Go through the listing below and return each line that includes "agent".

▸ **Information given**
◇ ◇ ◇ ◇ ◇
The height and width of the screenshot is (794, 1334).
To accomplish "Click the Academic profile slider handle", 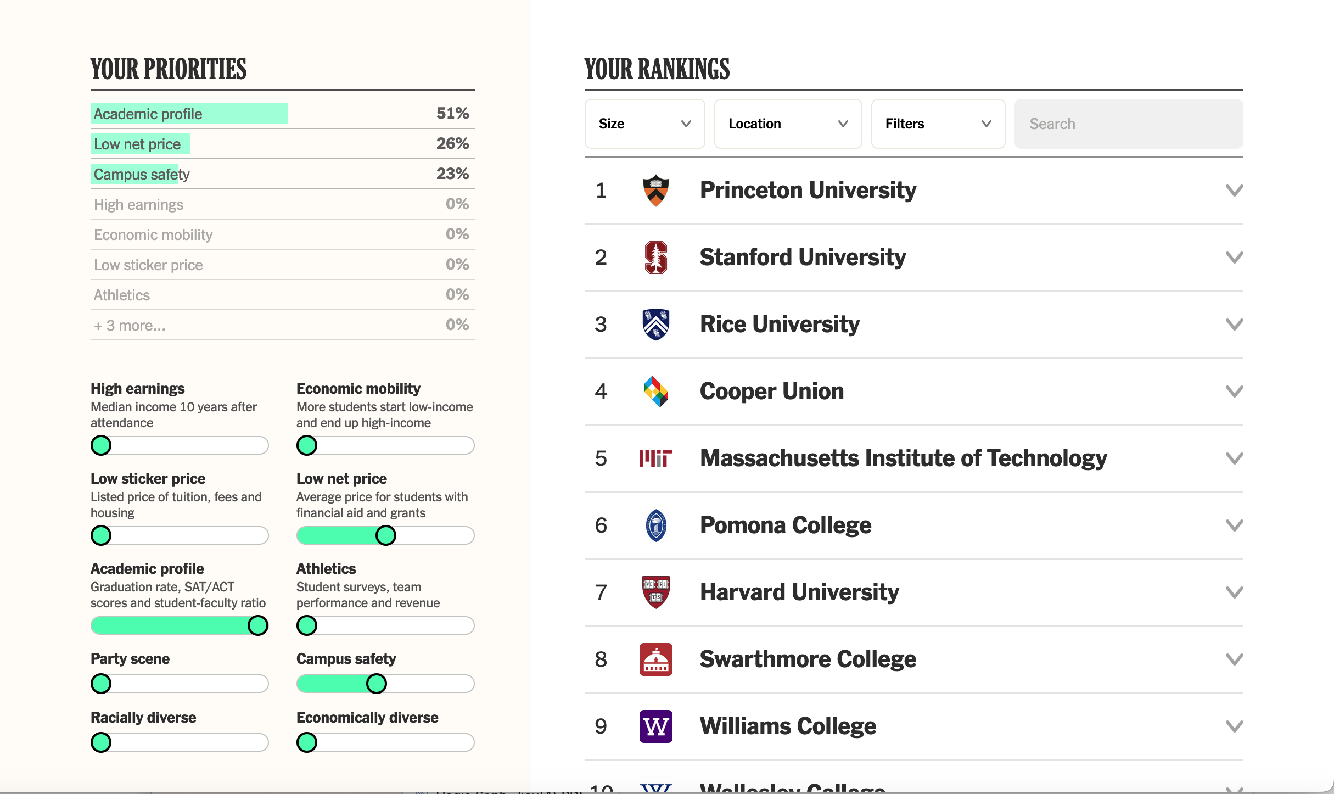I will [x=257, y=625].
◇ ◇ ◇ ◇ ◇
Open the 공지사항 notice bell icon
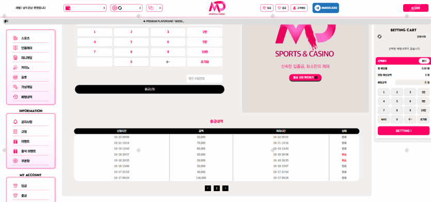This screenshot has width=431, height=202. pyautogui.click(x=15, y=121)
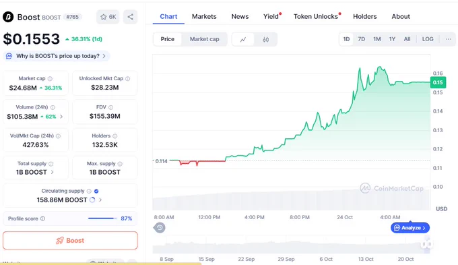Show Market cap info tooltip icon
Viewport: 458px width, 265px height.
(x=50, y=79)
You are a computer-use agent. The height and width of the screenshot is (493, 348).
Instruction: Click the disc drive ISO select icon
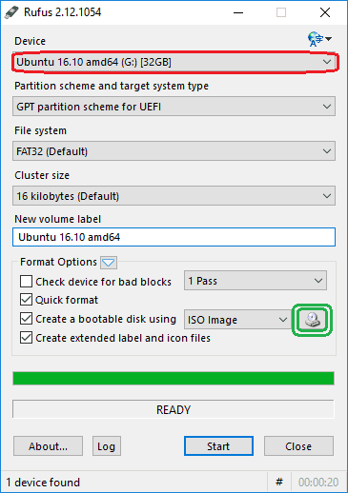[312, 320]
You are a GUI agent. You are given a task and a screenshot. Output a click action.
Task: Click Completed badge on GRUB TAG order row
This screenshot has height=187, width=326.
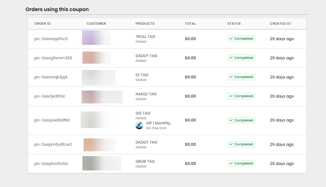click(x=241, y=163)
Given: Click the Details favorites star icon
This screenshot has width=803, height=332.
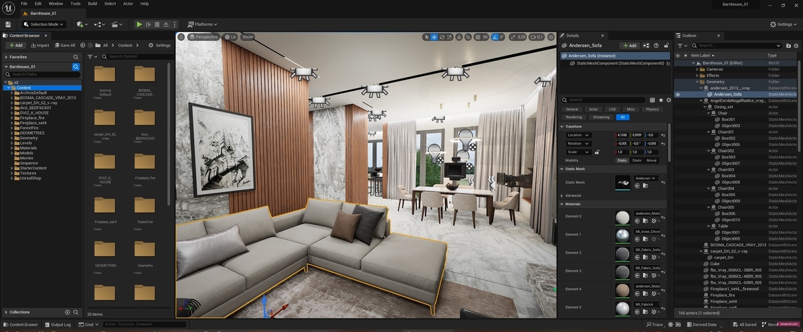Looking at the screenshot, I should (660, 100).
◇ ◇ ◇ ◇ ◇
▸ **Answer space**
You are a computer-use agent. The height and width of the screenshot is (493, 348).
You are a GUI agent. You are given a task and a screenshot. Output a click action.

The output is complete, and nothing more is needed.